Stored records
━━━
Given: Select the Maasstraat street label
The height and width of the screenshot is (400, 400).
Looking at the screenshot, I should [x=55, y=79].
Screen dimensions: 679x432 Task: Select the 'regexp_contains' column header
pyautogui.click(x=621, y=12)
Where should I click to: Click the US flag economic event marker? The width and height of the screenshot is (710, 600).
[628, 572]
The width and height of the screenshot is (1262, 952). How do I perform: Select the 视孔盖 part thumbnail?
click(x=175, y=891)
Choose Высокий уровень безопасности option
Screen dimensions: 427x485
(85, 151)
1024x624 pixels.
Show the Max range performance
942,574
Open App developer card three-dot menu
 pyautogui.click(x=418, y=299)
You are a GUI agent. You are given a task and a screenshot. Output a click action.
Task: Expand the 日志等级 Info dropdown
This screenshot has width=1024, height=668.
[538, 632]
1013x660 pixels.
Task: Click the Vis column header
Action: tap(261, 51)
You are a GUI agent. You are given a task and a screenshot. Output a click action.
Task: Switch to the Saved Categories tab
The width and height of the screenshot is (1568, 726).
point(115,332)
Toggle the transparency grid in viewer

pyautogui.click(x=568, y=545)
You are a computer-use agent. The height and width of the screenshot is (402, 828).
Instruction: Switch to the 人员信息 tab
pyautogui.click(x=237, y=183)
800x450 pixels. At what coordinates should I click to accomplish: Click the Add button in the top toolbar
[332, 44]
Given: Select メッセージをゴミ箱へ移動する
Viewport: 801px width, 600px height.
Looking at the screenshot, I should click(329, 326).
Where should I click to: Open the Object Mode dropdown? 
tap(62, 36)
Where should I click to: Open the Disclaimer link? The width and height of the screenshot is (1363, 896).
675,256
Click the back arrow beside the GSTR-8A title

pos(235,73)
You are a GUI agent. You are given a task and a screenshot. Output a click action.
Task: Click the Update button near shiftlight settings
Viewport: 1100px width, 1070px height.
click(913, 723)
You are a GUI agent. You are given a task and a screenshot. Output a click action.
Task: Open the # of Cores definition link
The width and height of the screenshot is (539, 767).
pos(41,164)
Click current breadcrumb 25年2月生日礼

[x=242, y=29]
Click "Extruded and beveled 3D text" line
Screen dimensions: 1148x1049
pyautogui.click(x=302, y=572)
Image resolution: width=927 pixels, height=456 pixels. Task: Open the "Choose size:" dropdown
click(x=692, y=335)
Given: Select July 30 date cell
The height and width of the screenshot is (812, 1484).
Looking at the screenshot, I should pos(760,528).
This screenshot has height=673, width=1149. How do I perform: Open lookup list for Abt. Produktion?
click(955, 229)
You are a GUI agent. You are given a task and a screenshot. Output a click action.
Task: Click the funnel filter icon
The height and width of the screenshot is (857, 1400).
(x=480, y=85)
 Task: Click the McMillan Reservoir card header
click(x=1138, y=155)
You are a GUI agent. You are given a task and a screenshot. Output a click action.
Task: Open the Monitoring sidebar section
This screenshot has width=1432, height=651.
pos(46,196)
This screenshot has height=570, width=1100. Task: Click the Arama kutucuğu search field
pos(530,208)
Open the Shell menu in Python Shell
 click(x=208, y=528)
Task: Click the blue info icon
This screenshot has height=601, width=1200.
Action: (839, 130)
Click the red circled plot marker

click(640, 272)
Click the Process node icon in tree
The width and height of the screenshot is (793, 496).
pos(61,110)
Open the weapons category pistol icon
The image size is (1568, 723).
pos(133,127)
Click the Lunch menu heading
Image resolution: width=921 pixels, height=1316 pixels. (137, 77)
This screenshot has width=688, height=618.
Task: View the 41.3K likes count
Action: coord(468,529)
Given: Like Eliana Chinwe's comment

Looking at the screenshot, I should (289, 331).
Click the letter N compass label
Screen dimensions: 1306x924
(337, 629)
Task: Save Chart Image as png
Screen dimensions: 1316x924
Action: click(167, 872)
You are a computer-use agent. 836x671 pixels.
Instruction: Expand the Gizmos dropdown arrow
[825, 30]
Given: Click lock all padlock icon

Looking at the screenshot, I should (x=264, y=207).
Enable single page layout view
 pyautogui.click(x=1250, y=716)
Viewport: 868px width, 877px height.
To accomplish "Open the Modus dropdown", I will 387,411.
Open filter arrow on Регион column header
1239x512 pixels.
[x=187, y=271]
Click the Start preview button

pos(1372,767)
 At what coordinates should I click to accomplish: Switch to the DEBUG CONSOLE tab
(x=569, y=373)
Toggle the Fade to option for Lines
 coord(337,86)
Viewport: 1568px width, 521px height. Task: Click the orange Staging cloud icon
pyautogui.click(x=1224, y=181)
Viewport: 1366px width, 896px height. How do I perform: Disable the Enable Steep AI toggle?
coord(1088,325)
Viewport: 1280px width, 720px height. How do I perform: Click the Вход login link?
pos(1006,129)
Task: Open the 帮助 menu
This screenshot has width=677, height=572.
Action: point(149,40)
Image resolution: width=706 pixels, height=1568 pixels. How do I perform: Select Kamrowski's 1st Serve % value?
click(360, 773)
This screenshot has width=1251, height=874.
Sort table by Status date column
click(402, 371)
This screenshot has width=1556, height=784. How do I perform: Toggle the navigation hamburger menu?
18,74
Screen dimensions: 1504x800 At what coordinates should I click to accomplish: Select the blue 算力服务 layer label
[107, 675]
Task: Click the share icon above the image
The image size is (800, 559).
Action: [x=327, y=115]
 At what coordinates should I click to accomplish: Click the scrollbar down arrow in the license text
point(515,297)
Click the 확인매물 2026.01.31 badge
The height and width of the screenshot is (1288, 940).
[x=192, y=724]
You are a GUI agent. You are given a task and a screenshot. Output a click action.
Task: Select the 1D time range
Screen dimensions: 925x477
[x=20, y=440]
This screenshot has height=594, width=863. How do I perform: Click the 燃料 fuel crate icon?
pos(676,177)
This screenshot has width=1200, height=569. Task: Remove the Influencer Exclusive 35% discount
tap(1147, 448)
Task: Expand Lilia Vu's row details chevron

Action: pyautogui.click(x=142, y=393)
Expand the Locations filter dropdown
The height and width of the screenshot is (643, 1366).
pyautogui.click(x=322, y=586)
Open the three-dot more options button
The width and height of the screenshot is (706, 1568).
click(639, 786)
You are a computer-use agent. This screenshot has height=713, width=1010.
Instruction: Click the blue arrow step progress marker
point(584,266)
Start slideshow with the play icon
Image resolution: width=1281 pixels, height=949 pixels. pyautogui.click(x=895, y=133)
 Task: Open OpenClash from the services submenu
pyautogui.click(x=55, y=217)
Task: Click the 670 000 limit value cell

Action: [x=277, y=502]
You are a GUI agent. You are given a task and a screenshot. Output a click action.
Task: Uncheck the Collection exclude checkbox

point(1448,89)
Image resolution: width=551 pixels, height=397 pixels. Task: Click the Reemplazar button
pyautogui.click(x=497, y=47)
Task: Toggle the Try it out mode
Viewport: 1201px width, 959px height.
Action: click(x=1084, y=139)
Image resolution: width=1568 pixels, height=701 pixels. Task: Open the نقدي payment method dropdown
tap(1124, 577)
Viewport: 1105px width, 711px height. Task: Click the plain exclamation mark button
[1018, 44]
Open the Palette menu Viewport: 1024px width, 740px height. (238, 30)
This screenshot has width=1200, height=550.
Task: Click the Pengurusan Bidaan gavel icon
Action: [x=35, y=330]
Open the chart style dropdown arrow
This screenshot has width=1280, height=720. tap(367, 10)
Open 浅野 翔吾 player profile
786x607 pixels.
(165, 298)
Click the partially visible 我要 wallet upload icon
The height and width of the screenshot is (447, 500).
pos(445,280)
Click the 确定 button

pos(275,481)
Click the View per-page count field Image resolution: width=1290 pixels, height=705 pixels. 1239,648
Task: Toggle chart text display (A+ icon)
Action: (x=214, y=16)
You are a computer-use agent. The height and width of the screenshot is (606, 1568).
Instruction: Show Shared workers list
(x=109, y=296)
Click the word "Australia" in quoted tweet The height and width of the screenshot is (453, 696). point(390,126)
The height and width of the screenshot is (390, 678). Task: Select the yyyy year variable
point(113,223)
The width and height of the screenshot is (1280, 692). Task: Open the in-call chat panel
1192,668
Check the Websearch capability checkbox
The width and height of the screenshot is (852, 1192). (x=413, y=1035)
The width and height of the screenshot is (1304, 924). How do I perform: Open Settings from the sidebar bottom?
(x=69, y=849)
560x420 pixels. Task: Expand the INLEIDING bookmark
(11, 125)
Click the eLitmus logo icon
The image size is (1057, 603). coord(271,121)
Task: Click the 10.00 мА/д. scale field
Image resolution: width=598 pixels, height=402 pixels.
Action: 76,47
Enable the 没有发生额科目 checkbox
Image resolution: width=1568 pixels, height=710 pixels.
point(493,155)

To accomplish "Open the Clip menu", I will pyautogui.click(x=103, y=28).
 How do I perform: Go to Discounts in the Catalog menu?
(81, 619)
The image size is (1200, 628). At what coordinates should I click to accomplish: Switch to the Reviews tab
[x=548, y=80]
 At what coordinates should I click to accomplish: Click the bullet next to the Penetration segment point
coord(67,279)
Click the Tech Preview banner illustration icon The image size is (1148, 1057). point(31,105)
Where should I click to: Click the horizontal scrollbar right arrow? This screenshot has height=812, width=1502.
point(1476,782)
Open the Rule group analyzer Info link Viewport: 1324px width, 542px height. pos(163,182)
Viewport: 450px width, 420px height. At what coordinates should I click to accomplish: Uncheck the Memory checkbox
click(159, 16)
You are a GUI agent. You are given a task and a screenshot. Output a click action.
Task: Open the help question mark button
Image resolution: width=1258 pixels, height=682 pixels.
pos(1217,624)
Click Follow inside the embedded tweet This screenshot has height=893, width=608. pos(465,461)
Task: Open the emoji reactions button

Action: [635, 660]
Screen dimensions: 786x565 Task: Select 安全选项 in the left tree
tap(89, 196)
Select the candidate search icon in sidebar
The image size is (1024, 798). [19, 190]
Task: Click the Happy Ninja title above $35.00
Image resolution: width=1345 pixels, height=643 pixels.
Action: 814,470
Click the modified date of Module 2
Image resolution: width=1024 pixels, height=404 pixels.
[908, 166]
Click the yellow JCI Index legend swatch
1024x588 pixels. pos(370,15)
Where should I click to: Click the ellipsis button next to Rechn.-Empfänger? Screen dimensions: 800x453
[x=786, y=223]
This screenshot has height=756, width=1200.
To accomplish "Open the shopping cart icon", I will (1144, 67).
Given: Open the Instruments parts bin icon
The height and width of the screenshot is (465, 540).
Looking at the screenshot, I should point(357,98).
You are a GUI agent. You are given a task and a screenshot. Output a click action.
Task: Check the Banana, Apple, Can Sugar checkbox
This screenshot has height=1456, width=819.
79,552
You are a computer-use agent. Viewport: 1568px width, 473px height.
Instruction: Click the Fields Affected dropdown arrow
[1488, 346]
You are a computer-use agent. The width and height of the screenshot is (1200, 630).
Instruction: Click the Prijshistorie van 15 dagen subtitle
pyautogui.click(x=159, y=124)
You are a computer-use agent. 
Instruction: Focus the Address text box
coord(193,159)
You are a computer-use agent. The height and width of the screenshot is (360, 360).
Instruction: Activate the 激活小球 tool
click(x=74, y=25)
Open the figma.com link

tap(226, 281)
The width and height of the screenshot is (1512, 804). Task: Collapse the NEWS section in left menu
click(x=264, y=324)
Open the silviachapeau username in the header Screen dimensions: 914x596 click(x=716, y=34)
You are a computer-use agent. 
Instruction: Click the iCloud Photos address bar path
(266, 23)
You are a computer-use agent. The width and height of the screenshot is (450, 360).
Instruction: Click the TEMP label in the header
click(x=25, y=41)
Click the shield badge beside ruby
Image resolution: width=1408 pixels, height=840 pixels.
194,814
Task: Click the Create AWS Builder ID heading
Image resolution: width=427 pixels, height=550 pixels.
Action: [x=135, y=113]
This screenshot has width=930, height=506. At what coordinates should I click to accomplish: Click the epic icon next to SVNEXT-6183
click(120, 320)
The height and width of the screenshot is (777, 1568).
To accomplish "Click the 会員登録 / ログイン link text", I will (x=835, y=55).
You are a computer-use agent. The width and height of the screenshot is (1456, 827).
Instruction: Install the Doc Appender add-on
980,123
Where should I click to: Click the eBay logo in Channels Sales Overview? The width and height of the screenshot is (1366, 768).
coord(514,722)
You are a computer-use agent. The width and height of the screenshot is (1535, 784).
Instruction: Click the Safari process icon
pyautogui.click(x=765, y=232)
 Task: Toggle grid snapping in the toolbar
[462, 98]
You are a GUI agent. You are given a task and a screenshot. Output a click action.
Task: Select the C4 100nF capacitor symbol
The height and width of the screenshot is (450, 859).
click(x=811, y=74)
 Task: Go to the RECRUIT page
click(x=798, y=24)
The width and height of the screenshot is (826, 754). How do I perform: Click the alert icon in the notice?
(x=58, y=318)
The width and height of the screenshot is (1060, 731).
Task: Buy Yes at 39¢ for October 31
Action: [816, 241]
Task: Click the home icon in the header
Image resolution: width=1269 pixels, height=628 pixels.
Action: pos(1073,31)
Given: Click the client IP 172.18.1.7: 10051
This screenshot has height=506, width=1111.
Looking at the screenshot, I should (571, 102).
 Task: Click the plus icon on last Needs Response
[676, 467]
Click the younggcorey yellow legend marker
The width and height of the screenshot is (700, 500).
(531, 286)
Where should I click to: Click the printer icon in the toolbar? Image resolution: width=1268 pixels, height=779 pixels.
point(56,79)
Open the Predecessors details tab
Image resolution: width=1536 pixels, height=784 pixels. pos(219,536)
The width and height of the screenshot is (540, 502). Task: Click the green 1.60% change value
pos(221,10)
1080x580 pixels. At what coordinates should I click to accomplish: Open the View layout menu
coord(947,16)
━━━
▶ **Problem to solve**: Each line above that includes the word "badge" is to be copied.

▶ **Output below**:
Click the 확인매물 2026.01.31 badge
Click the shield badge beside ruby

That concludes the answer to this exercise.